The battery life is excellent with 14 days in regular mode and from 25 up to 120 hours in GPS mode (with the Ultra battery mode). They also build in “intelligent charge reminders” which are quite convenient.
Who is it for?
Trail runners willing to pay the price for a rugged and feature-filled fitness tracker with plenty battery life to go on long trail runs.
As you will see, there are many versions (small variations really) of the Suunto Spartan. That’s because it quickly became a reference when it first came out mid-2016 and Suunto launched several iterations on it in the following years. The Spartan is a multisport GPS watch with a color touchscreen and GPS navigation.
It is a rugged and robust watch that will not let you down and can track you across 80 different.
We have already mentioned all the usual features that Suunto excels at. This watch pretty much does it all and in a reliable and time-tested manner.
Let us not forget to say that the battery life is really solid, ensuring that this watch will follow you on your longest adventures.
As mentioned, there are several (too many if you ask us) versions of the Spartan. So let’s take a look at all the options and what differentiates them. The original Spartan cam with a chest-strap for heart rate measurements. Most models now support wrist-based HR.
The Suunto Spartan Sport Wrist HR is now the classic Spartan watch and came to replace the now defunct Suunto Spartan Sport back in 2017. It has all the standard features, activity and performance tracking, training loads etc. If you want barometric altitude and some advanced weather data, then there is the Suunto Spartan Sport Wrist HR Baro.

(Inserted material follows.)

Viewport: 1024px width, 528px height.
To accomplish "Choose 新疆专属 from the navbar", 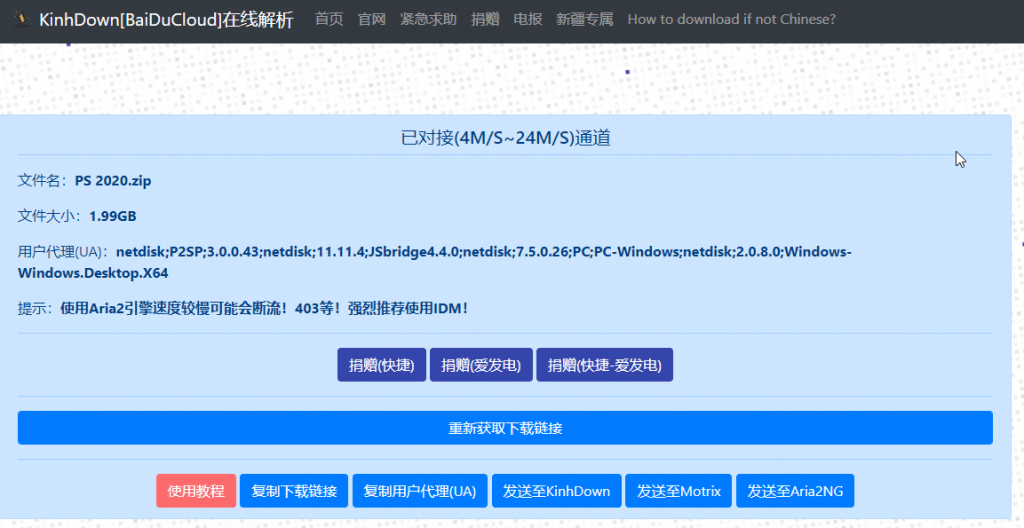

There’s also the Suunto Spartan Trainer Wrist HR, which is a cheaper version of the Spartan. It does not have a touchscreen, and no compass or GLONASS compatibility. It also has a shorter battery life. The regular Spartan has a battery life of 10 to 40 hours in GPS mode, depending on the frequency of logs. The Spartan trainer only goes up to 30. Another small difference is that it is water-resistant down to 50m compared to 100m for all the other models, which is still very good.
Finally there’s the Suunto Spartan Ultra made with premium materials: Titanium Grade 5 instead of Steel and Sapphire crystal instead of mineral crystal. It offers an outstanding battery ranging from 18 to 140 hours (!) in GPS mode. It does have a barometer and advanced weather data including storm warnings, similarly to the Sports Baro. While it monitors R-R intervals it surprisingly does not offer wrist-based heart-rate and does not track steps or calories.
Honestly, we see no reason of getting the Ultra over the more recent Suunto 9. Even more so if you don’t like wearing a chest strap for HR.
Who is it for?
Anyone who for some reason distrusts the Suunto 9 and would rather go with a sure-thing. The Suunto Spartan has been around for years in different models and version and is a reference among GPS watches.